What to produce ▸ Would you give back exactly the lines from the line with "You are a computer-use" through the end of the entries below, both included, but none of the pictures?

Provided records ▸

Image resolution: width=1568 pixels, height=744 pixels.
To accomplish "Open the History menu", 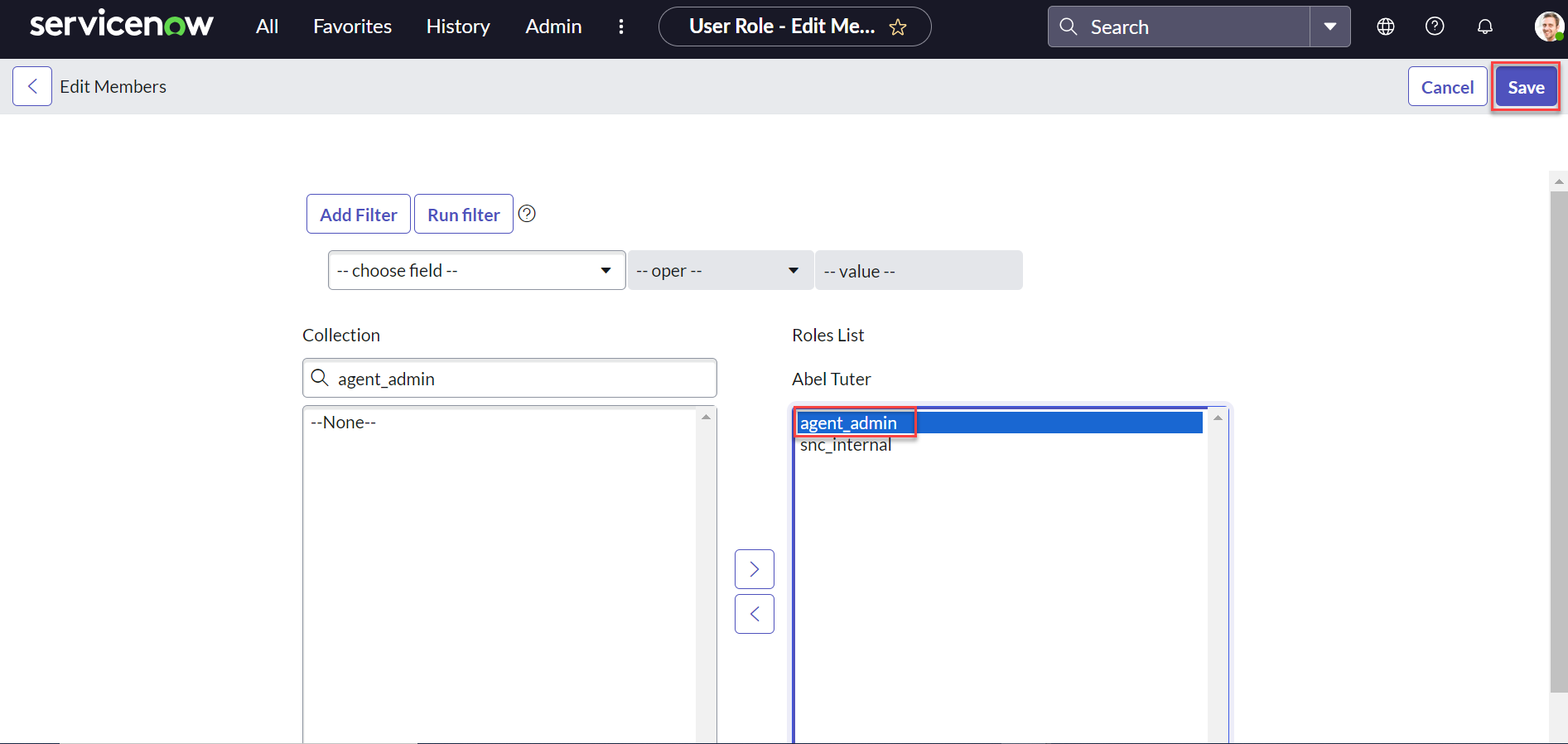I will coord(458,27).
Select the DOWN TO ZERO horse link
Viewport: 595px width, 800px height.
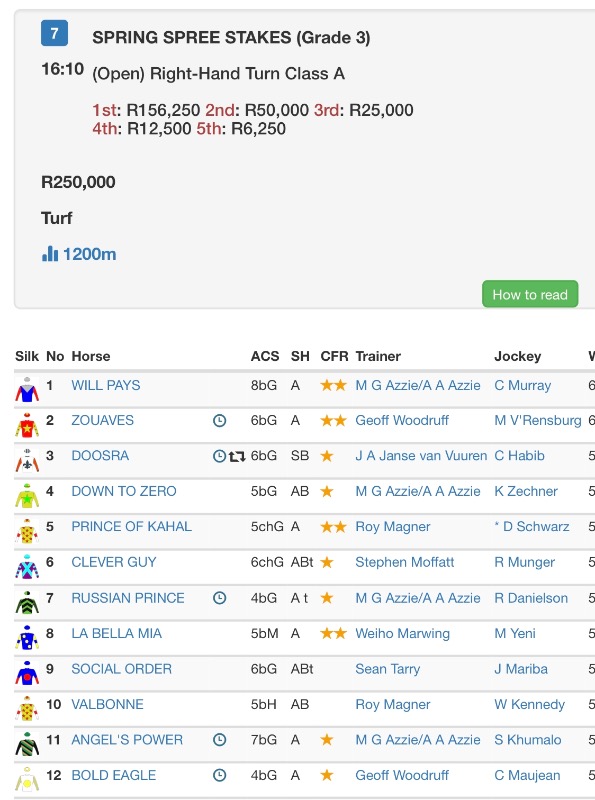[x=124, y=491]
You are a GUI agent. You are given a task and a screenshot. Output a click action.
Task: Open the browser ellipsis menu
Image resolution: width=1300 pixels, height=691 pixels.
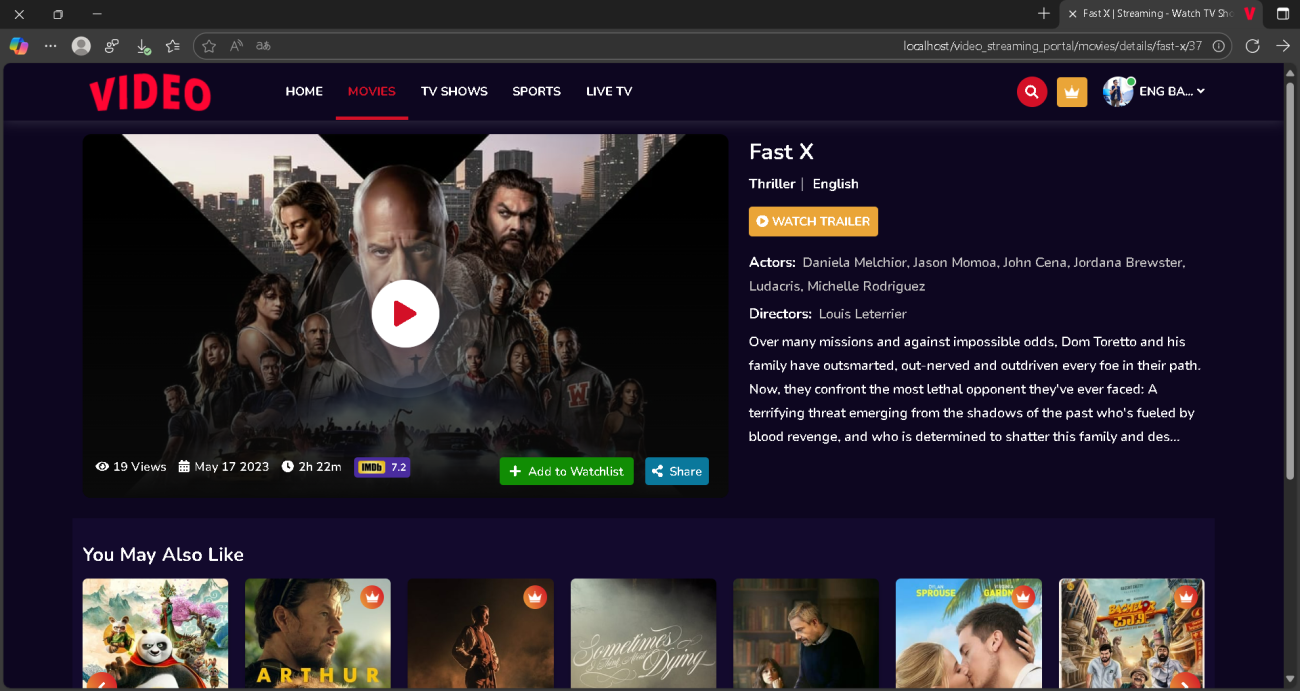[51, 46]
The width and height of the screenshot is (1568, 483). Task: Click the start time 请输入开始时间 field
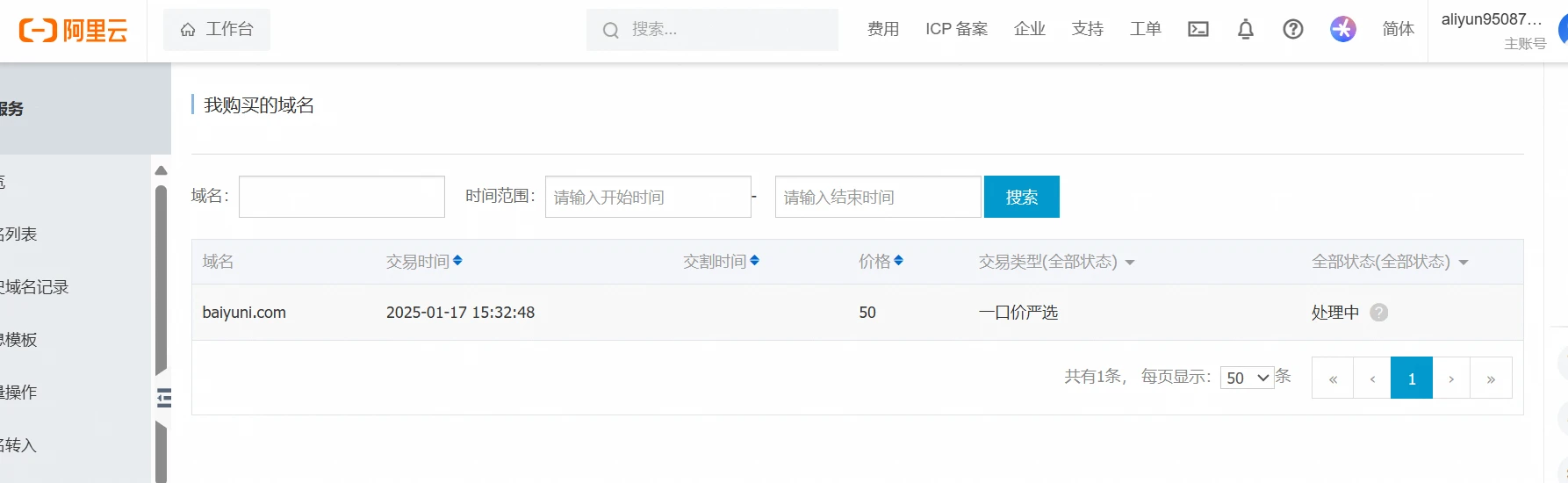(x=647, y=197)
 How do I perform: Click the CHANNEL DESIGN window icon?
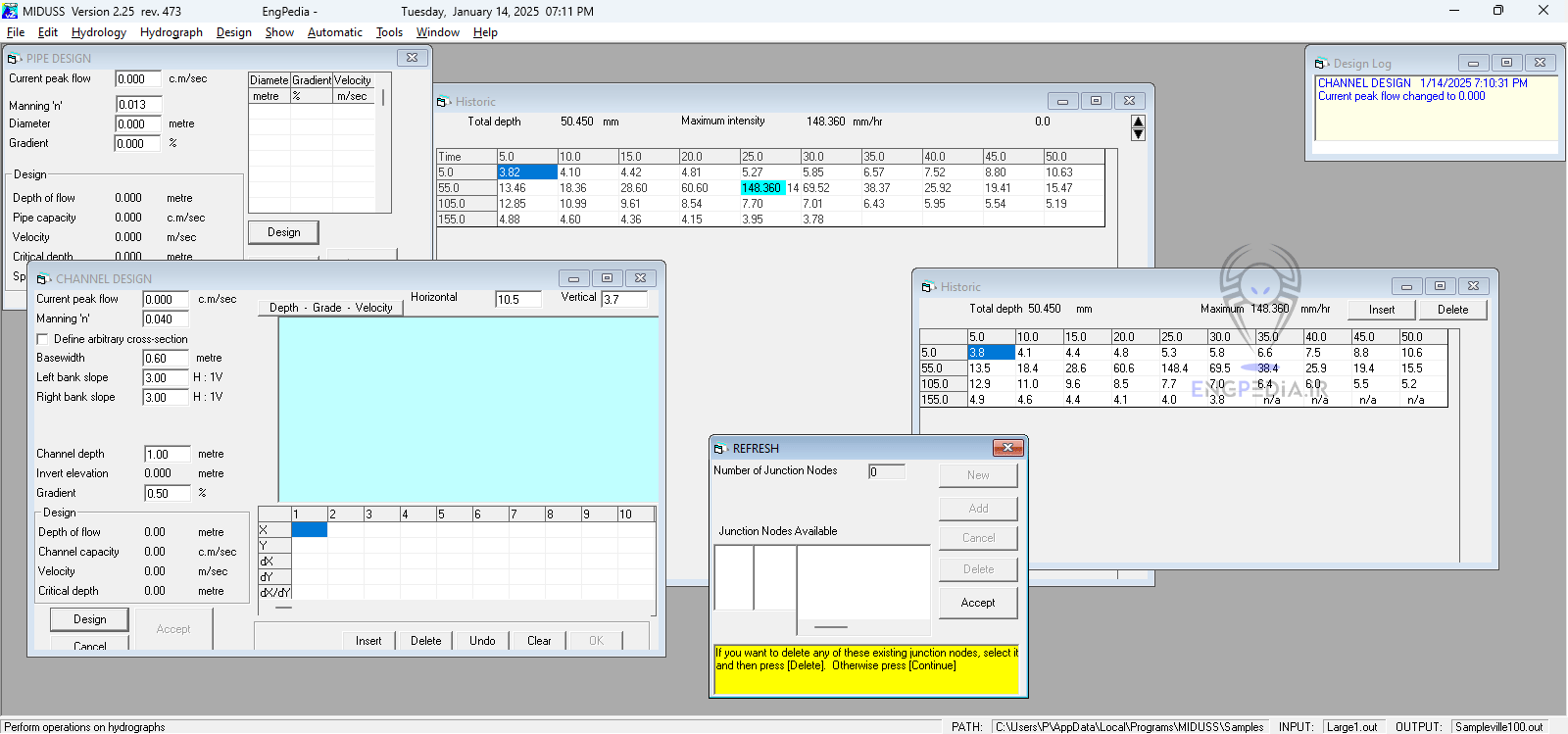[43, 279]
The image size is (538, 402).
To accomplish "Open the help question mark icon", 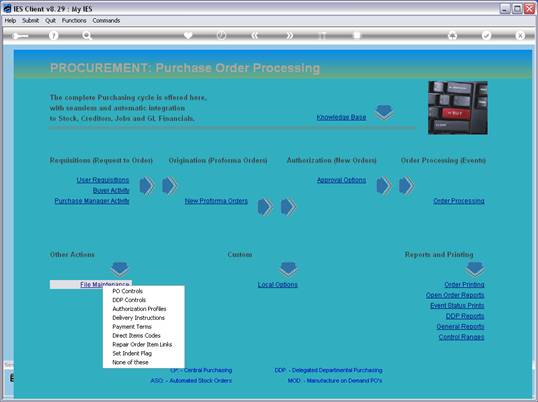I will pos(54,35).
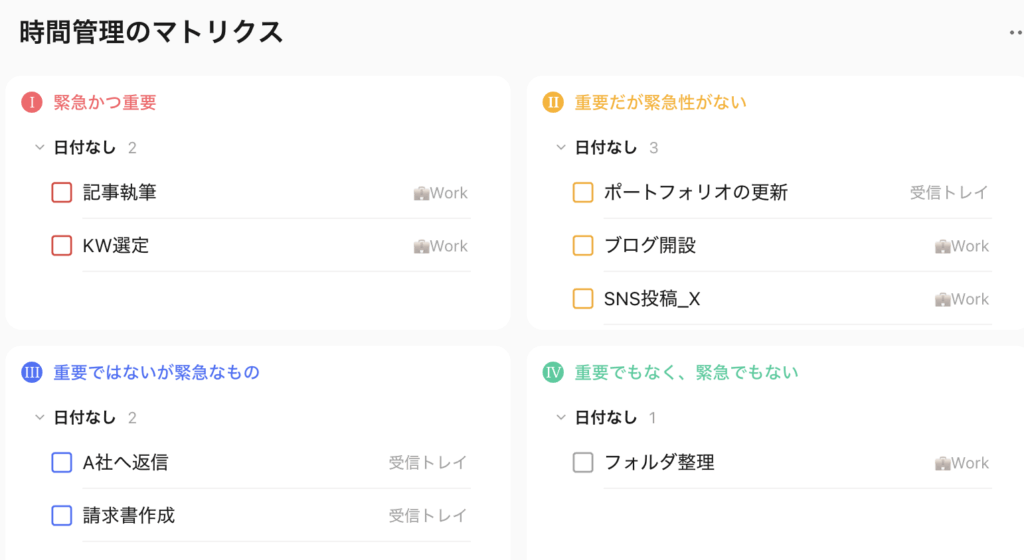Mark ポートフォリオの更新 as complete
Screen dimensions: 1024x560
pos(583,193)
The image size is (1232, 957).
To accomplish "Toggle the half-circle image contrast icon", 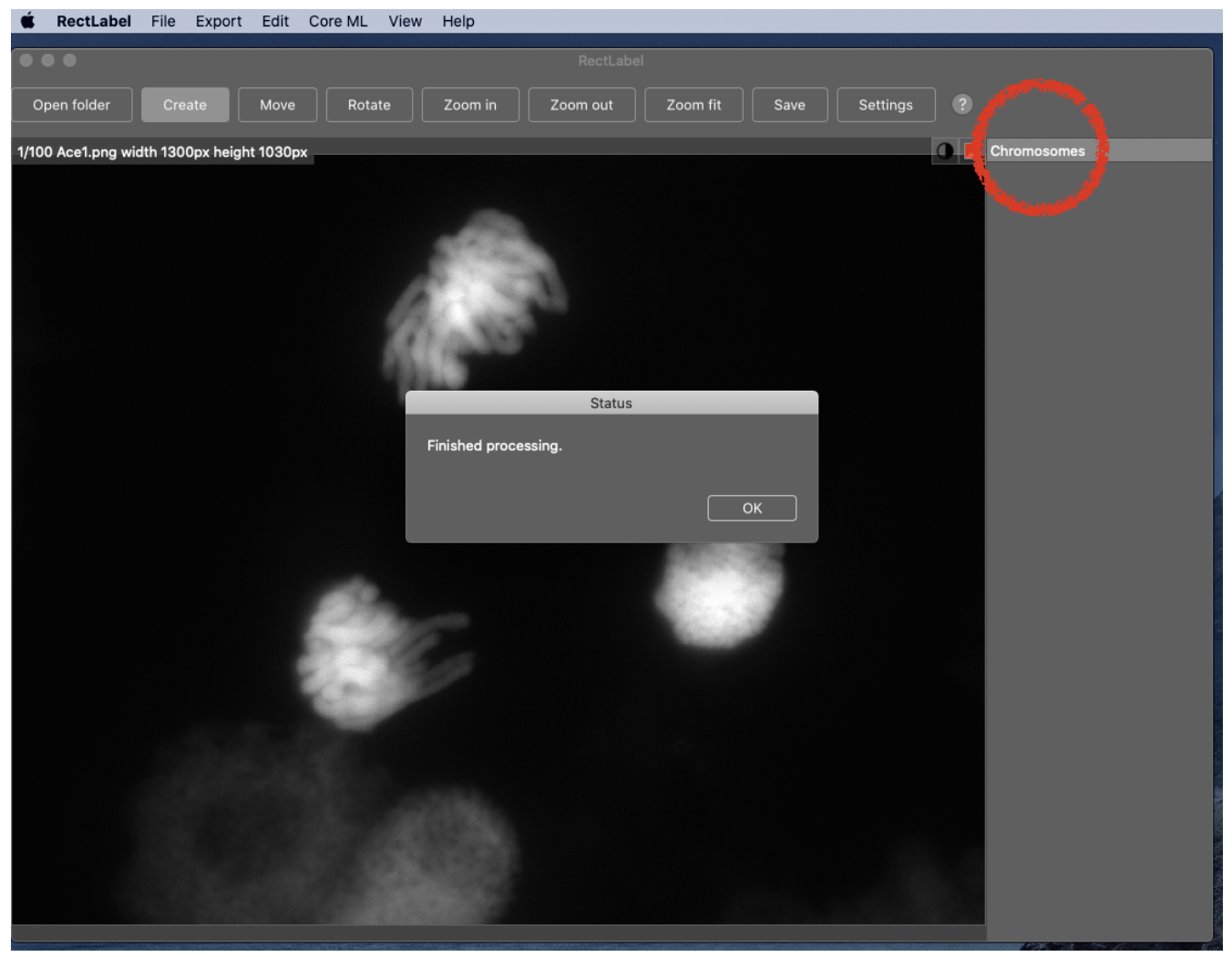I will click(945, 151).
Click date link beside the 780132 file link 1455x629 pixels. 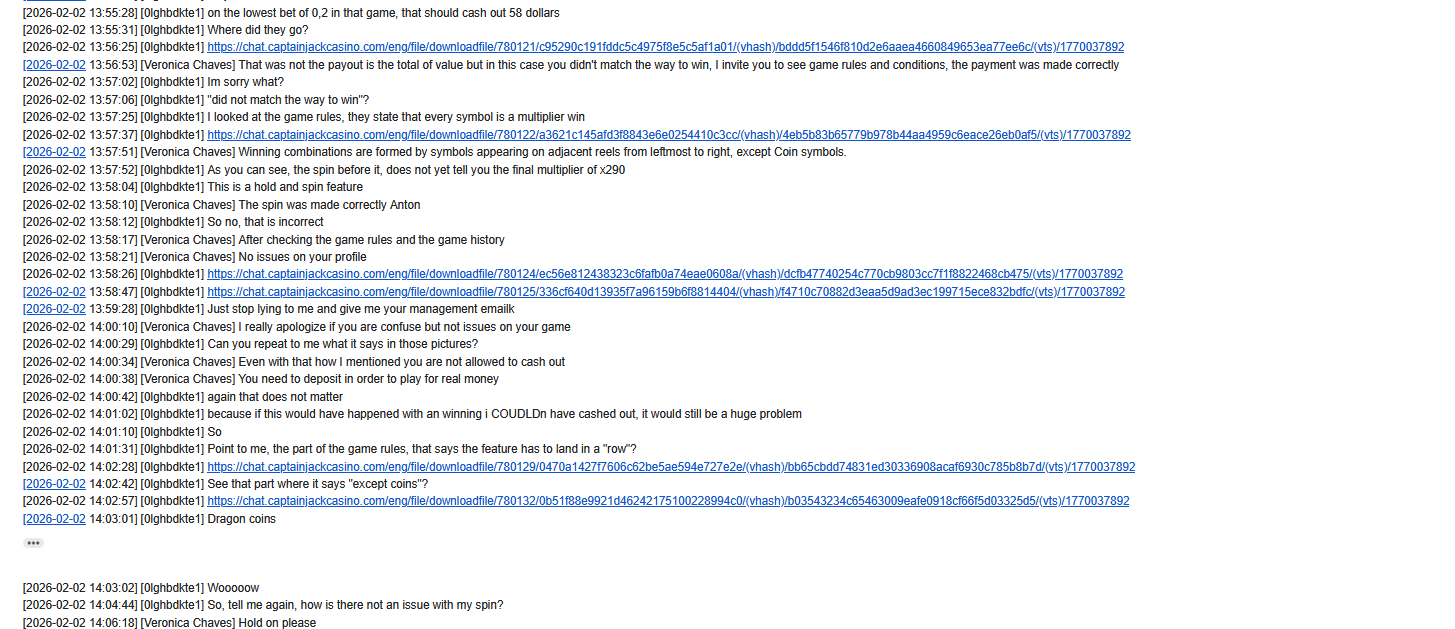pyautogui.click(x=54, y=501)
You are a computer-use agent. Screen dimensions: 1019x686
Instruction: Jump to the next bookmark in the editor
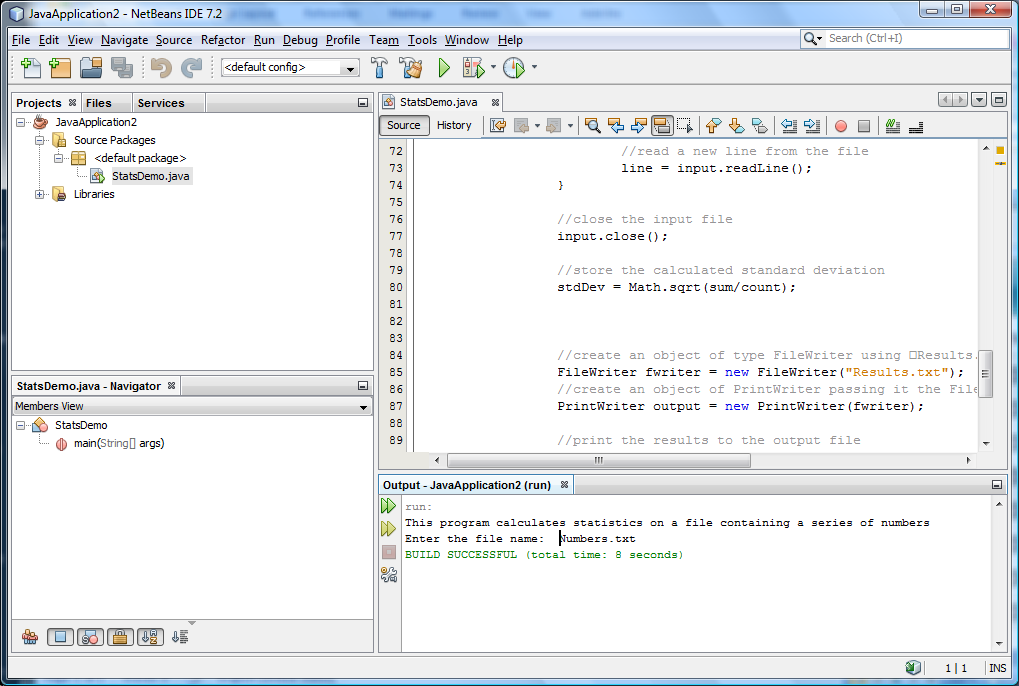point(737,125)
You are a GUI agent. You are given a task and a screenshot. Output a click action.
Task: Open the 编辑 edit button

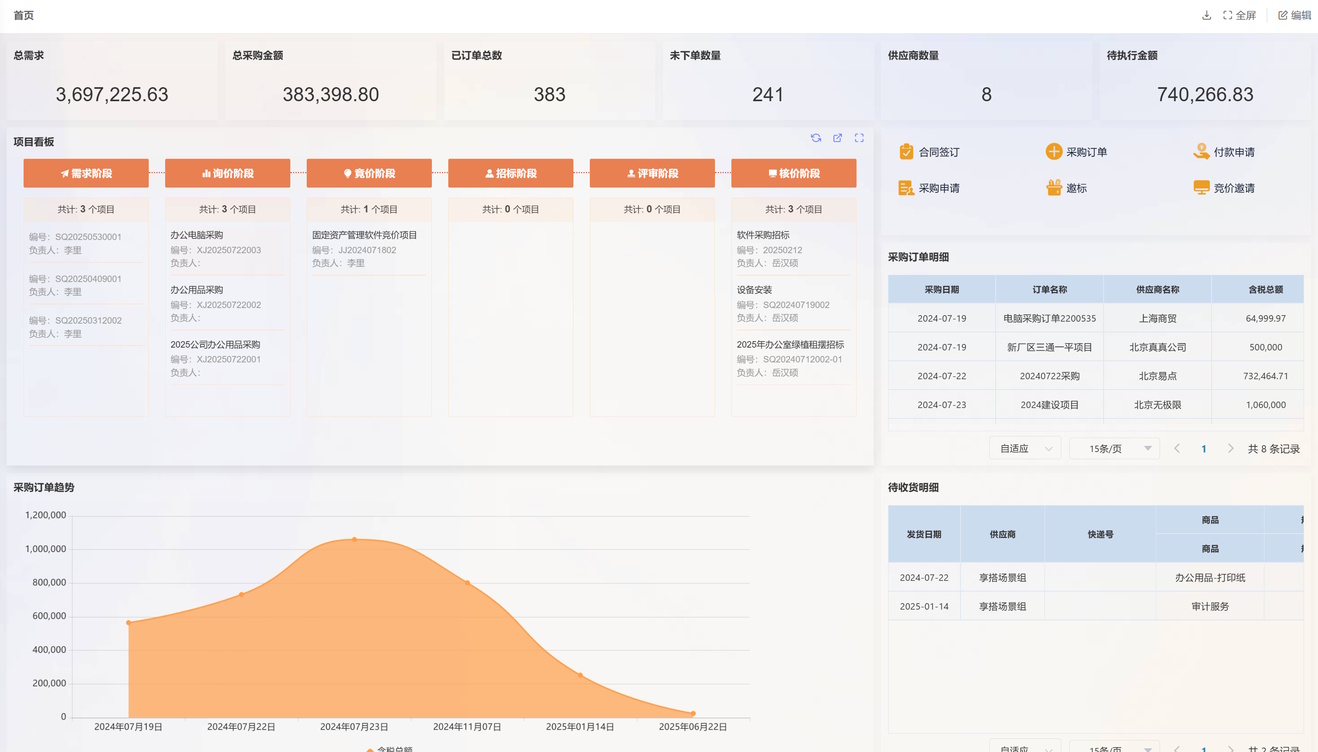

Your solution ▸
You are a computer-use agent. Screen dimensions: 1019x686
Instruction: Jump to the next bookmark in the editor
point(737,125)
You are a GUI agent. You are given a task and a screenshot. Output a click action.
Task: Open the 编辑 edit button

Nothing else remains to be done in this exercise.